Para tornar os lanches mais nutritivos, Thaisa sugere substituições simples no dia a dia, como trocar a farinha branca pela integral ou pela aveia em bolos e tortas, além de incluir chips de batata-doce, palitos de legumes e frutas frescas. “Para hidratação, água, água de coco ou sucos naturais são as melhores opções”, orienta.
Lanches durante as férias e em casa
Durante as férias escolares, quando as crianças passam mais tempo em casa, a recomendação é manter uma rotina alimentar equilibrada, priorizando alimentos naturais e evitando guloseimas entre as refeições. “Uma alimentação saudável contribui para o aprendizado, melhora a concentração e fortalece o sistema imunológico”, afirma a nutricionista.
As proteínas vegetais, presentes em alimentos como soja, quinoa e brócolis, e as de origem animal — encontradas em carnes, ovos e laticínios — são fundamentais para o desenvolvimento.
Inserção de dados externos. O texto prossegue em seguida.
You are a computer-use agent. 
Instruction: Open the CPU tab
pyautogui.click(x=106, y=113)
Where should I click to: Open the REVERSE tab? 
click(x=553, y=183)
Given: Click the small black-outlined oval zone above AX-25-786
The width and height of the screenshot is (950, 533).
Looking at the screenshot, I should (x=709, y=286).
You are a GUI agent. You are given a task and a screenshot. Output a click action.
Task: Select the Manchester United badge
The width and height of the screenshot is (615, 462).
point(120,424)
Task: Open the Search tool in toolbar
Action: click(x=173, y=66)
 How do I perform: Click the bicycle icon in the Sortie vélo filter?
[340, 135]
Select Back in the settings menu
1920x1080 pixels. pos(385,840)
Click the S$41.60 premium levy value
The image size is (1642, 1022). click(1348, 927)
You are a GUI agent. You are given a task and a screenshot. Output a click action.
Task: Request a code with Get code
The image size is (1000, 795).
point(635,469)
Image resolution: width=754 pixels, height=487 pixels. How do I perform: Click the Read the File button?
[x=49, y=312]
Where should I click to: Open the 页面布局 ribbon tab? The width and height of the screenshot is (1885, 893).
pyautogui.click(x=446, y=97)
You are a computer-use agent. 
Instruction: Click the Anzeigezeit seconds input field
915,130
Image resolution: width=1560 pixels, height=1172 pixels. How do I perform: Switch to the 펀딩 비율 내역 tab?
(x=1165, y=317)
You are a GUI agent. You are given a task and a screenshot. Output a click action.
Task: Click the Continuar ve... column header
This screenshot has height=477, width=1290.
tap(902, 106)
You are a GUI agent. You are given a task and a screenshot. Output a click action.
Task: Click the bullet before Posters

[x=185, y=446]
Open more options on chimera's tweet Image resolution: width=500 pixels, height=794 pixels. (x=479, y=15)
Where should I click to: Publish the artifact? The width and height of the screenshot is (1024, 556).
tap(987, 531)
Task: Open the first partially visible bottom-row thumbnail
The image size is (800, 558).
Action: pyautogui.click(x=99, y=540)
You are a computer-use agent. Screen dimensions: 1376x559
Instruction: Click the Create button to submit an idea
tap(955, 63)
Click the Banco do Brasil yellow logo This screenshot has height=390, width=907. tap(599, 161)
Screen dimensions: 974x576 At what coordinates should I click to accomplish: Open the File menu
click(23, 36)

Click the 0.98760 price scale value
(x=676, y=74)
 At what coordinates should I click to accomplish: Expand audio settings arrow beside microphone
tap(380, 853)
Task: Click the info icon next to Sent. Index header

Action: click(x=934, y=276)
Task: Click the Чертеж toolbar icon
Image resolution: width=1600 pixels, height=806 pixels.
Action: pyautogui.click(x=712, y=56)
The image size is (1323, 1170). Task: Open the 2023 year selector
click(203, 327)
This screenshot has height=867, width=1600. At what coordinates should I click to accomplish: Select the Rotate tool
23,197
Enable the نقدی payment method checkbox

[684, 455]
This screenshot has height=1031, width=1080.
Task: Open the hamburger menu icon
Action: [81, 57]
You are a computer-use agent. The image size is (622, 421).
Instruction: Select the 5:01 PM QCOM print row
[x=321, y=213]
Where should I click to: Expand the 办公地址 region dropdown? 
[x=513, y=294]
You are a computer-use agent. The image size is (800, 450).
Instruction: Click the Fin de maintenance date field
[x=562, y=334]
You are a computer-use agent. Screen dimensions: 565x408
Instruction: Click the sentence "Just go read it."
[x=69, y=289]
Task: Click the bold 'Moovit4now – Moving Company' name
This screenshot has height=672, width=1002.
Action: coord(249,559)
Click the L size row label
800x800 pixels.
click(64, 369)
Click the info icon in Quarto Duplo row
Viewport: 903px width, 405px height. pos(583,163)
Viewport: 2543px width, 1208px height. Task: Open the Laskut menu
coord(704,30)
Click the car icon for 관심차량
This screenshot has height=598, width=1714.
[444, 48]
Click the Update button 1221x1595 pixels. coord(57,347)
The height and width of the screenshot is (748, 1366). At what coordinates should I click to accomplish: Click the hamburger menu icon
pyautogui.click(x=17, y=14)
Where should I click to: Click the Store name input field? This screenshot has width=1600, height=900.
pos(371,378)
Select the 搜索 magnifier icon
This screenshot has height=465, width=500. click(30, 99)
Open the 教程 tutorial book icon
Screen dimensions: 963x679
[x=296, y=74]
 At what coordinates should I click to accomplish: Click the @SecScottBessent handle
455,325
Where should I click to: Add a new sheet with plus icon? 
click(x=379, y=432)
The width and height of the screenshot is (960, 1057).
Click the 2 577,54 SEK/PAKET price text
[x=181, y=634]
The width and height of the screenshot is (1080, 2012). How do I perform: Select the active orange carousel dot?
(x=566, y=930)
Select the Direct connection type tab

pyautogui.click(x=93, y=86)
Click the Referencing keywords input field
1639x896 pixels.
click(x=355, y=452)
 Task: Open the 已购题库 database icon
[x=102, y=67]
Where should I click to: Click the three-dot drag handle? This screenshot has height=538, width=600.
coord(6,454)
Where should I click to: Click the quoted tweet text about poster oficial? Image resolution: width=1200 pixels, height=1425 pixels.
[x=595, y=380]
Um omelete no lanche da tarde, por exemplo, é uma opção prática e nutritiva. Cortes magros de carne, frango sem pele, peixes como salmão, queijos brancos e iogurtes também são indicados.
Para crianças que resistem ao consumo de vegetais, a dica é incorporá-los às preparações. “Abobrinha na massa da panqueca, legumes ralados na carne moída ou em hambúrgueres caseiros são estratégias eficazes”, sugere.
O que levar para o lanche escolar
Para a lancheira, o ideal é preparar os alimentos no mesmo dia da aula, garantindo frescor e boa aparência. Frutas que resistem melhor ao calor, sanduíches simples com queijo, presunto de peru ou geleias sem açúcar, além de iogurtes e leite, são boas alternativas. Frutas secas, castanhas, nozes e amêndoas também podem compor o lanche, por serem fontes de gorduras saudáveis.
Quando a opção for por bolos ou biscoitos, a recomendação é priorizar versões caseiras, sem recheios ou coberturas.
Alimentos que devem ser evitados
Frituras, pizza, cachorro-quente e hambúrgueres devem ser evitados, tanto em casa quanto na escola, por serem ricos em gorduras e de difícil digestão. Refrigerantes, biscoitos recheados e bolos com cobertura, por sua vez, contêm excesso de açúcar, provocam picos de fome e podem prejudicar a concentração e o desempenho escolar.
Atenção à hidratação
A hidratação também merece cuidado especial. Enquanto o corpo de um adulto é composto por cerca de 65% de água, nas crianças esse índice chega a 80%. “Por isso, é fundamental incentivar o consumo frequente de líquidos. A preferência deve ser sempre por água e sucos naturais, preparados com frutas frescas”, conclui Thaisa Braz.
O cenário apontado pelo Unicef reforça que pequenas mudanças na rotina alimentar podem fazer grande diferença na saúde das crianças, hoje e no futuro.